Cette année, je ne serai pas parvenu même à ça. À ce qu’iels fassent société.

Dur.

Dimanche 15 juin

Et le dimanche, on s’évade !

Allez, de la musique de jeu vidéo en lofi pour terminer ce weekend où j’ai passé mon temps à brailler sur scène dans une chorale d’enfants et d’adultes.

Samedi 14 juin

Les élèves de la chorale du collège de Renais restent bouchée bée. À l’exact intersection entre admiration et honte. Ils ont assisté, à l’opéra de Rennes, au concert d’une école de musique. Sur la même scène où nous avons chanté, quelques heures auparavant, dans le cadre d’un festival de musique.

« Mais on peut plus chanter, après ça ! »

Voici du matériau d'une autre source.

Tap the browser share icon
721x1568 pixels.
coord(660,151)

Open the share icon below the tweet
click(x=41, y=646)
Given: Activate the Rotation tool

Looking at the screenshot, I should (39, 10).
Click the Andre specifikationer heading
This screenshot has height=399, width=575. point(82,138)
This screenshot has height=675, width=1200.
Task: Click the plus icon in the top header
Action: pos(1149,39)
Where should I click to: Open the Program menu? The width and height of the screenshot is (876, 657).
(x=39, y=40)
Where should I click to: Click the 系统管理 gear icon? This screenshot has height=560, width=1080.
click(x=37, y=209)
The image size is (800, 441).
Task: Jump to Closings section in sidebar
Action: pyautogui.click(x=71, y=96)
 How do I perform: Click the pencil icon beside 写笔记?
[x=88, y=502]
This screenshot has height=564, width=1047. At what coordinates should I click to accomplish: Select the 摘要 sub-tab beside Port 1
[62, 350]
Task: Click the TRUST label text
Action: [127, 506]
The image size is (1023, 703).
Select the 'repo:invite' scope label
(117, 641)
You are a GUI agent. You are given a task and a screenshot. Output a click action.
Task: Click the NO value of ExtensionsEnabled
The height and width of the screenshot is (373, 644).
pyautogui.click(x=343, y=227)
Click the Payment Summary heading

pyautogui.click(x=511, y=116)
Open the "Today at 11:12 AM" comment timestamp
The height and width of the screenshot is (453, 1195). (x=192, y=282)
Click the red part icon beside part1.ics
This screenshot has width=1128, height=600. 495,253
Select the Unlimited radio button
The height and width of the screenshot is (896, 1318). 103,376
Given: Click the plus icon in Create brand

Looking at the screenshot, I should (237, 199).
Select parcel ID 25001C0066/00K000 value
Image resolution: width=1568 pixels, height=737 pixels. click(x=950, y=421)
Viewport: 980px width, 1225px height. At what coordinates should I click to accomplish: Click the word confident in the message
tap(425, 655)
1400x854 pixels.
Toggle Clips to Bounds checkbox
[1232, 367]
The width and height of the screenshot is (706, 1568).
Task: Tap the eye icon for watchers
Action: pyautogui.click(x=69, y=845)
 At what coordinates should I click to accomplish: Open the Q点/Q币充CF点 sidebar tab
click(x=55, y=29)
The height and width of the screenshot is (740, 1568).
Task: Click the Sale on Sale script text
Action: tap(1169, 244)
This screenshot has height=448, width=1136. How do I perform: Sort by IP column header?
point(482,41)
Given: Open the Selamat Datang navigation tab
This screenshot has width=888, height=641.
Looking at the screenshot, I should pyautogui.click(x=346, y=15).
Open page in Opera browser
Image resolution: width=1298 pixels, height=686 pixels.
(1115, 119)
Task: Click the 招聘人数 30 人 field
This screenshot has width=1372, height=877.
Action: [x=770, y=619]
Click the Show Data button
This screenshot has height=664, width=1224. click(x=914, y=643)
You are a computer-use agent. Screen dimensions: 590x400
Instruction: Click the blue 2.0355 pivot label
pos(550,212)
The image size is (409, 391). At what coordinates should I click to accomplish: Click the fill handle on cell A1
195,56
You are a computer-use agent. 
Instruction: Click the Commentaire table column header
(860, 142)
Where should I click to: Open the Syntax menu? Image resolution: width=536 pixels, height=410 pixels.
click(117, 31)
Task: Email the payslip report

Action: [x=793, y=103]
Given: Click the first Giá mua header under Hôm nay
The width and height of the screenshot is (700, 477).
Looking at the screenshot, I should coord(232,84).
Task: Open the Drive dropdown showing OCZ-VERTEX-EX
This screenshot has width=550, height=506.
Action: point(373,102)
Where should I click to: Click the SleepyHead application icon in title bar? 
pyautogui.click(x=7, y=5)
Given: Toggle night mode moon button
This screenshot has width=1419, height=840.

J’observe les élèves que nous venons d’applaudir. Ils sont tous élancés, déliés dans leurs costumes bien taillés. Et leurs voix se sont mêlées dans des harmonies hallucinantes durant près d’une heure. Ils se ressemblent, aussi beaucoup.
De l’autre côté, les mômes auxquels j’enseigne tirent honteusement sur les T-shirts trop grands qui leur ont été remis. Ils ont eut un quart d’heure pour manger, durant cette journée. Ils sont les seuls à chanter deux jours de suite, pour ce festival, grands, petits, sélectionnés uniquement sur leur envie de venir dans la salle C21, entre 13h et 13h45 tous les lundis. En quelques mois, ils ont appris des textes plus longs que l’intégralité du rôle que j’ai joué récemment, trois chorégraphies et un nombre de consignes inconcevables. Bien entendu que ce devait être extraordinaire. Ça l’a été. Mais ça reste un truc de chorale d’enfants.

Je suis fier d’eux. Tellement fier. Fier mais aussi un peu en colère. En colère que, parce qu’ils sont une chorale d’enfant, d’un bahut pas hyper côté, ils soient traités avec moins de considérations que ceux, bien peignés, qui arrivent en artistes quasiment reconnus. Ça a toujours été comme ça, dans tous les bahuts dans lesquels j’ai été enseigné. On est toujours si content de les avoir à disposition sous la main, les moins brillants. On leur en demande tellement. Mais on tiendra toujours les étoiles à quelques millimètres de leurs doigts.

Je chasse ces pensées. Ce qui compte ce weekend, ce n’est pas l’injustice. Elle attendra lundi pour que je continue à vouloir lui faire rendre gorge. Ce qui compte, c’est de continuer à rendre cette expérience belle, à leur faire comprendre que non, justement, ils ne valent pas moins. Ils ont toute leur place, sur la scène de l’opéra de Rennes comme partout.